[Biojava-dev] First draft of a remote blast service class

Sylvain Foisy sylvain.foisy at diploide.net
Thu Jun 11 13:52:01 UTC 2009


Hi to all,

I've been working on this for the past week or so and after discussing this
with Andreas, I am putting my code here for critical review. I'll put this
stuff in biojava-live as soon as Andreas can fix my SVN access.

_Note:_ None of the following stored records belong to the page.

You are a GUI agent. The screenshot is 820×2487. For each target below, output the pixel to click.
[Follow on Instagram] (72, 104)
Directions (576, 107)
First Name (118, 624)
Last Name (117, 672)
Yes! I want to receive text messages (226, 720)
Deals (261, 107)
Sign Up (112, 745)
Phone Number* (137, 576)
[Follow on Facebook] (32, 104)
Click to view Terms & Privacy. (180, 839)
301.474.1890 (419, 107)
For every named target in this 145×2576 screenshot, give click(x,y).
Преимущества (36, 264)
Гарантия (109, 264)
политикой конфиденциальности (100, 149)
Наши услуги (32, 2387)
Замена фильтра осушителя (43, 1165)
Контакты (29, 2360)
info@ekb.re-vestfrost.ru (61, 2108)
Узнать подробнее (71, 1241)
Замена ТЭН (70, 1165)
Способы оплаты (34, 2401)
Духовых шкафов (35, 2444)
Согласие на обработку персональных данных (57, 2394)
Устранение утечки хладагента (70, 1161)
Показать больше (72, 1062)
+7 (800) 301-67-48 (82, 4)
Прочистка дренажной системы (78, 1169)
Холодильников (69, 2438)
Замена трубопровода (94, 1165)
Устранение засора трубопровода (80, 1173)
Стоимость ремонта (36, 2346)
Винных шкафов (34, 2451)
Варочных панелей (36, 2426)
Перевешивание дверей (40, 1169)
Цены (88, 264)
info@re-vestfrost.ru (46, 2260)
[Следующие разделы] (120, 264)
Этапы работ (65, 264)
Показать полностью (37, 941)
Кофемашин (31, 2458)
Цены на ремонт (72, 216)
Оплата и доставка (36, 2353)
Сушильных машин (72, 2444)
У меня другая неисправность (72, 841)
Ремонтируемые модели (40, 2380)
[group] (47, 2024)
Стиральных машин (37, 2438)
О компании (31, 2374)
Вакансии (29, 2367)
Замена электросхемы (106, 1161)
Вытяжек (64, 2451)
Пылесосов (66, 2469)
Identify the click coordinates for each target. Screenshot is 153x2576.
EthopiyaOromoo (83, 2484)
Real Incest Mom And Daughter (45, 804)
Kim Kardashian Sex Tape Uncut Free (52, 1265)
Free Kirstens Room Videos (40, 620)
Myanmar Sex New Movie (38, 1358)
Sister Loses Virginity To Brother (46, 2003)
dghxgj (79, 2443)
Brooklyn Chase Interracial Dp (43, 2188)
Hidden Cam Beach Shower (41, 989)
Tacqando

First, an interface called RemotePairwiseAlignementSerivce defines the basic
components of a remote service: sequence/database/progam/run options/output
options. RemoteQBlastService implements this interface and runs remote
Qblast requests and creates output in either text, XML or HTML. At present
time, regular blastall programs work, no blastpgp/megablast support yet.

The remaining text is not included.